Dzieło legendarnego studia Black Isle jest grą RPG, która doskonale balansuje elementy przygody i walki. W przeciwieństwie do Fallout czy Planescape Torment - powalczyć tutaj trochę trzeba, ale i aspekt fabularny jak najbardziej nas ku temu popycha. Ba - prawdziwą porażką byłoby, gdyby główny bohater okazał się miłującym pokój pacyfistą (w odpowiednim momencie dowiecie się czemu). Gra oparta jest na systemie Advanced Dungeons & Dragons 2, co dla maniaków RPG stanowi prawdziwą gratkę, natomiast mnie nie pytajcie co to jest, bo szczerze mówiąc - nie mam pojęcia. Ale nijak nie przeszkodziło mi to w przemierzaniu Zapomnianych Krain (fikcyjnego miejsca akcji) i kapitalnej wręcz zabawie.
A rozpoczynamy ją od stworzenia bohatera. Wybieramy rasę, umiejętności, klasę, charakter, ewentualne zdolności magiczne, kolor ubrania, skóry i oczywiście imię. Trzeba przyznać, że jest w czym wybierać, bo mamy tutaj cały leksykon fantasy - są krasnoludy, elfy, gnomy, półelfy, ludzie, niziołki, na dodatek specjalizują się w tak różnorodnych klasach jak magowie, wojownicy, łowcy czy złodzieje. Oczywiście zakres ten jest dużo większy, na dodatek w połączeniu z konkretną rasą może stworzyć śmiercionośną broń lub - zupełnie przeciwnie - największego nieudacznika w historii Wybrzeża Mieczy.
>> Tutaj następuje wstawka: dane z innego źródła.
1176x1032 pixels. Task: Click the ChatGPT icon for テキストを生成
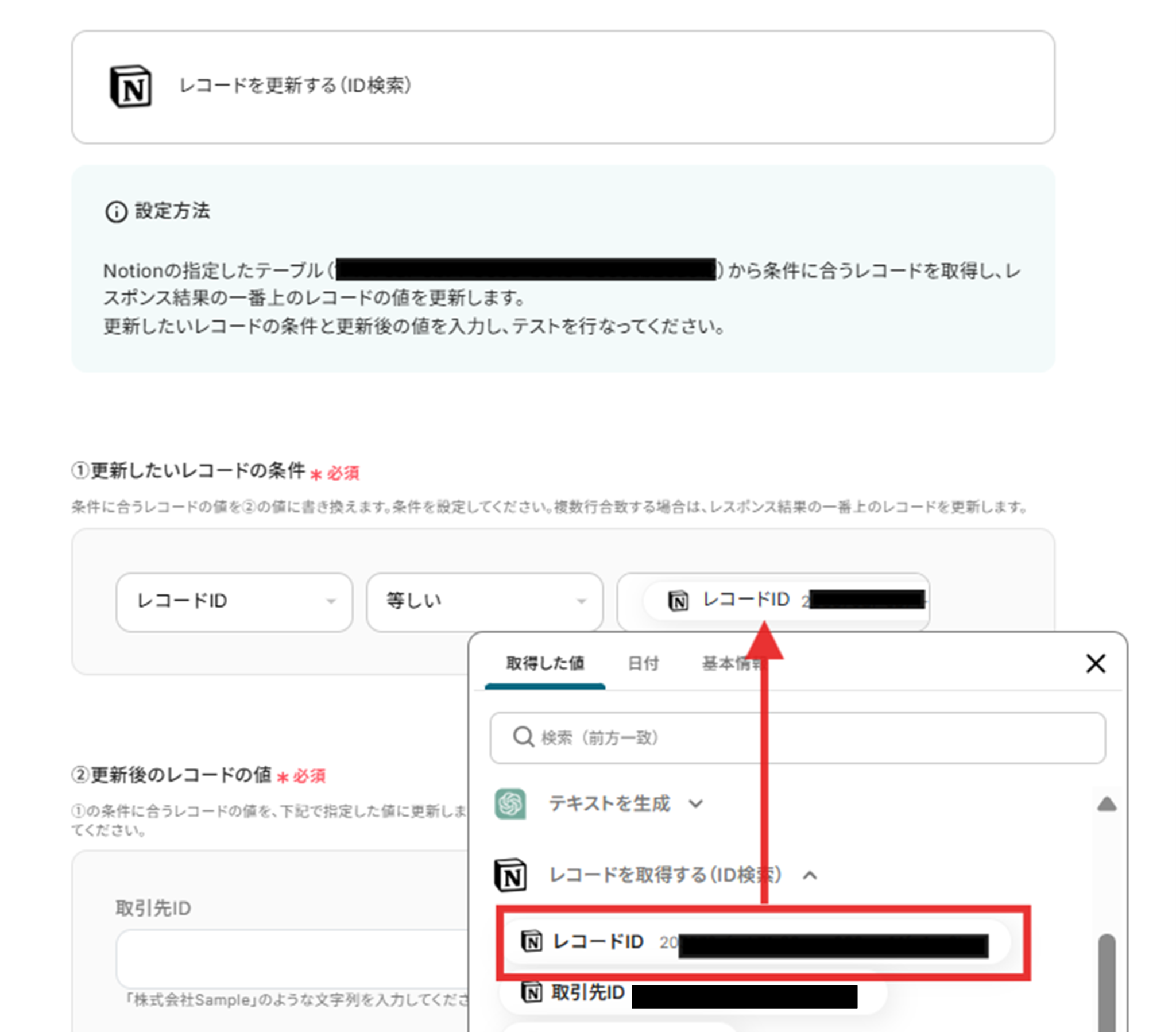510,803
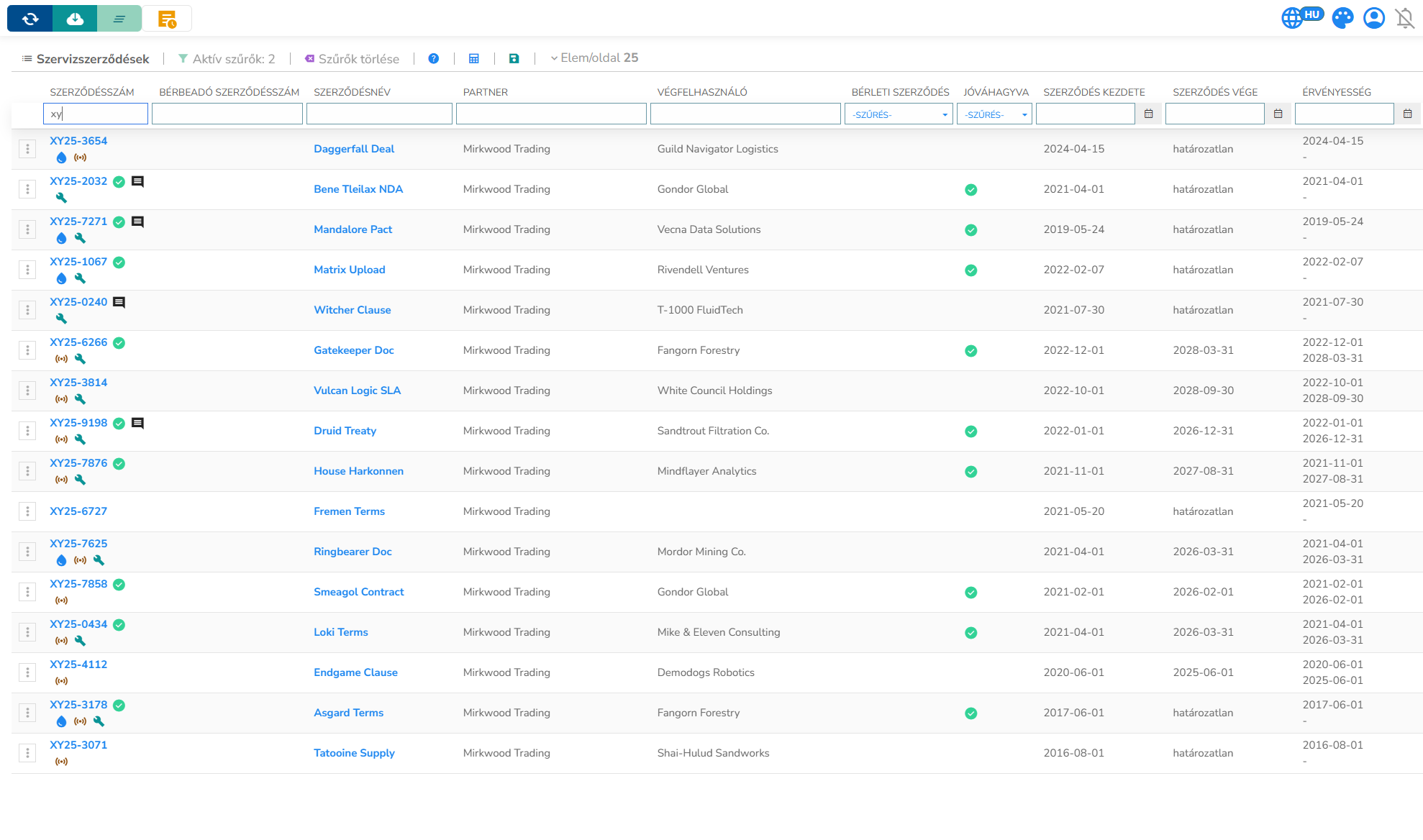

Zabawę zaczynamy w Candlekeep, fortecy mnichów położonej na zachodzie Krain. W sumie panuje tu straszna nuda, banda zakapturzonych myślicieli całymi dniami ślęczy nad zwojami, a lokalna gospoda bardzo sporadycznie odwiedzana jest przez różnych gości zza murów twierdzy. Lecz pewnego dnia życie naszego bohatera zmienia się diametralnie, do Candlekeep zaczynają przenikać płatni mordercy czyhający na jego życie, na dodatek przybrany ojciec, Gorion, staje się dziwnie niespokojny o naszą przyszłość (trzeba było założyć za młodu lokatę!). Na skutek powyższych wydarzeń dalsze przebywanie w twierdzy może się okazać samobójstwem na życzenie, więc wraz z przybranym ojcem opuszczamy jej mury. Niestety - pod osłoną nocy w pobliskim lesie dziwna postać w zbroi usiłuje nas zabić. Przybrany ojciec poświęca się i ratuje nasze życie, ale w efekcie wiemy jedynie, że musimy iść przed siebie, a z każdej możliwej strony czyhają na nas niebezpieczeństwa. Jakby nie patrzeć sytuacja mało komfortowa.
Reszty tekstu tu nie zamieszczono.